Give combinatorial proof: n $\geq$1 and k $\geq$1 then

$S(n,k)=\sum_{i=0}^{n-1}\left({n-1\atop i}\right)S(i,k-1)$.

Condition on whether the element n is in a block by itself. If it is, then all such partitions can be constructed by first specifying a (k-1) partition of [n-1] and then adding the block {n}. There are S(n-1,k-1) such partitions.

We can continue the next case by putting n and n-1 into a block by themselves. We construct these partitions by first specifying a (k-1) partition of [n-2] and then adding the block {n,n-1}. There are $\left({n-1\atop n-2}\right)S(n-2,k-1)$ such partitions. We can continue in this same manner until we reach a (k-1) partition of [n-n] by noting that S(n,k)=0 for all n<k. Then we use the sum principle for all terms.

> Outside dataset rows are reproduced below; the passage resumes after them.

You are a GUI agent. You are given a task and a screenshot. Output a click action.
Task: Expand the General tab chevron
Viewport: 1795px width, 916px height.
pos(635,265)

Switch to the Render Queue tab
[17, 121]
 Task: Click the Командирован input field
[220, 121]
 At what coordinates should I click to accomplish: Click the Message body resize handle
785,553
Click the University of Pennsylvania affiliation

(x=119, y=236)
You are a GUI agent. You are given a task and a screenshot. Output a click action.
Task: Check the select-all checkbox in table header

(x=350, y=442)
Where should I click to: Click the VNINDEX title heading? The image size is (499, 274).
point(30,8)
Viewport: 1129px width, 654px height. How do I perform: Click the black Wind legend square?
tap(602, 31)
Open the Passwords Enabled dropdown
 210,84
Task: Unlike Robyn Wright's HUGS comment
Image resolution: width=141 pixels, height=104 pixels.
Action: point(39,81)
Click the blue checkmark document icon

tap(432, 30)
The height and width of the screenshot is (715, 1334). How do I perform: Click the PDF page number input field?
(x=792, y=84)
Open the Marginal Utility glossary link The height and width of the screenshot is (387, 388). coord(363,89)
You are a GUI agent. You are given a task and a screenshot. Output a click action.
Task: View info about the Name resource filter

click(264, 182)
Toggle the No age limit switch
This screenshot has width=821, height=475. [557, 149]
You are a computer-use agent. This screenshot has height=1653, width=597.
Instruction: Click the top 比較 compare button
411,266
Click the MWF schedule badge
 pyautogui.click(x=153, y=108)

Please note that in my text [n]={1,2,3,...,n}
• Jul 7th 2010, 08:38 AM
chaoticmindsnsync
On the right track, but $\binom{n-1}{n-2}$ means you can choose $n-1$ or $n$ again, either creating an overcount or making your blocks not a partition of $[n]$. Think about why. (Hint: Think about what $i$ is supposed to represent).
• Jul 7th 2010, 08:41 AM
chaoticmindsnsync
Sorry, in either case, it would make your blocks not a partition of [n]. No overcounting would occur since if n or n-1 showed up twice, we don't have a partition. (which we don't want to count anyways)
• Jul 7th 2010, 06:46 PM
oldguynewstudent
Quote:

Originally Posted by chaoticmindsnsync
Sorry, in either case, it would make your blocks not a partition of [n]. No overcounting would occur since if n or n-1 showed up twice, we don't have a partition. (which we don't want to count anyways)

Yes, thanks, I talked to my professor today. I am finally getting close to understanding these concepts. The major problem is that I restricted the second member to n-1 instead of any other member besides n. If we let the second member partitioned with n be any of the n-1 other elements, then the $\left({n-1\atop n-2}\right)$ makes sense.